El hombre estaba de pie a un lado, con el rostro serio, y su aura era increíblemente buena, e incluso tenía un aire de nobleza y dominio.
El mantenido de Lourdes no parecía alguien que viviera de las mujeres.
Al sentir que alguien lo observaba, Darío miró hacia Rogelio.
Las miradas de los dos hombres se encontraron.
Estudiándose mutuamente.
En ese preciso instante.
Aldana y Lourdes salieron tomadas de la mano, y las miradas de ambos hombres volvieron al instante a sus respectivas amadas.
—Señorita Yáñez.
Rogelio se adelantó, inclinó ligeramente la cabeza con una actitud excelente y dijo:
—Lo siento, la he hecho pasar un mal rato.
—Quiero saber, ¿para qué me secuestraste?
Lourdes le había prometido a su hermana perdonarlo, pero aun así quería aclarar las cosas.

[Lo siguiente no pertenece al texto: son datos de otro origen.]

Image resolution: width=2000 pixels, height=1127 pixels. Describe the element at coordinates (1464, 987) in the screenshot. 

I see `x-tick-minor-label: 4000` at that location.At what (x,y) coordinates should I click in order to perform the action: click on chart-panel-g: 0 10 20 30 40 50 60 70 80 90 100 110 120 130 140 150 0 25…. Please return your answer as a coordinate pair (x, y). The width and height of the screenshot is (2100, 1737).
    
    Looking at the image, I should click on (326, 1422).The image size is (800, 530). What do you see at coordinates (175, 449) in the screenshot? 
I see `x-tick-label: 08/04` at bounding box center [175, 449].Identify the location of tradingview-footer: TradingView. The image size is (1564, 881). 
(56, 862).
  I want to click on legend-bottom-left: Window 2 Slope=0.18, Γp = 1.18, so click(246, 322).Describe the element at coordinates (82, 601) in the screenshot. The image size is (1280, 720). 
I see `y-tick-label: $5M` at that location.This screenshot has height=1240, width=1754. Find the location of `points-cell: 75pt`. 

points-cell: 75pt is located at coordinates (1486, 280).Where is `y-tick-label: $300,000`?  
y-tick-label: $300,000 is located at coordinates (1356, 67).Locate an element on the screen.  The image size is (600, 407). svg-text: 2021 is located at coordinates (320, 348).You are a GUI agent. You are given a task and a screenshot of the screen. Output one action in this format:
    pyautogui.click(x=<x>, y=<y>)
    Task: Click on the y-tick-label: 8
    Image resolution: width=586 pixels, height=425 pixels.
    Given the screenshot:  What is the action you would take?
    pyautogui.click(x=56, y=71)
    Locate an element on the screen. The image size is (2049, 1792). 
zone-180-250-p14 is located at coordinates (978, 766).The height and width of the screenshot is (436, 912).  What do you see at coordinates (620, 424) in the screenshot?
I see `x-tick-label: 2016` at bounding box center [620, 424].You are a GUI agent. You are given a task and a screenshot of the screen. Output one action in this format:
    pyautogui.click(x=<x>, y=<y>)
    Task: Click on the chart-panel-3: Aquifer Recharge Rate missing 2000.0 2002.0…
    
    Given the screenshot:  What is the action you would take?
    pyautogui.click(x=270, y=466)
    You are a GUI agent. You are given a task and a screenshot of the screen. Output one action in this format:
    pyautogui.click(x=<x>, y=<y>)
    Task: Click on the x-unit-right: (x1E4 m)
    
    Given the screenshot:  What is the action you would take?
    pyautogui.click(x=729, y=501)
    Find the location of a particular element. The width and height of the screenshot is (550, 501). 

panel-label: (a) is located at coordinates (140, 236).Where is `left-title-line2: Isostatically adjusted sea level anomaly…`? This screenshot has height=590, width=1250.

—Si no tuviera ninguna relación con Aldi, ¿planeabas matarme para silenciarme?
—No.
Rogelio frunció el ceño y respondió:
—Solo pensé que eras una persona muy sospechosa que se acercaba a Aldi con malas intenciones, y quería aclararlo, eso es todo.
»Si no tuvieras malas intenciones, por supuesto que te habría dejado ir.
—Pero si quisieras hacerle daño a Aldi... —la mirada de Rogelio se enfrió un poco, y dijo sin dudarlo—, matarte para silenciarte no estaría mal, ¿o sí?
Lourdes se quedó sin palabras.
Dicho así, no parecía estar equivocado.
La intención original de Rogelio era, en efecto, proteger a su hermana.
—Deja de decir tonterías.
Aldana no pudo soportarlo más y lo reprendió con disgusto.
Rogelio se calló de inmediato y se colocó dócilmente al lado de Aldana.
Lourdes pensó: «¿Un mandilón?».
«Está bien que le haga caso a su mujer».
—El coche ya está listo, y tus otros hermanos y hermanas también han llegado.
Rogelio dijo con voz grave:
—Leonardo Valencia ha estado insistiendo, parece bastante apurado.
«¿Ya lo ha arreglado todo?».
Aldana levantó la vista hacia Rogelio, no esperaba que hubiera sido tan considerado.
—Tú...
Lourdes miró a Darío, movió los labios, dispuesta a decirle que se fuera.
Pero al ver esa cara, no pudo pronunciar palabras tan crueles.
«Bueno, ya qué».
Al fin y al cabo, la había acompañado durante mucho tiempo, debía darle alguna compensación.
«Hablaré con él más tarde».
—Vuelve primero al hotel —dijo Lourdes con un suspiro—. Cuando termine con mis asuntos aquí, iré a buscarte.
—De acuerdo.
Darío no dijo nada más y se fue obedientemente.
***
En el reservado.
Rogelio había convocado a Leonardo Valencia, Félix Hidalgo, Wilfredo Zavala, Gilda y a la pareja de Julieta Mendes al club.
Dijo que tenía algo muy importante que anunciarles.
—¿Qué asunto es tan misterioso y solemne? No me digas que... —Wilfredo se sentó en el sofá, con las piernas cruzadas—. Nuestra hermanita, ¿está embarazada?
Los demás levantaron la cabeza al unísono, con una mirada asesina.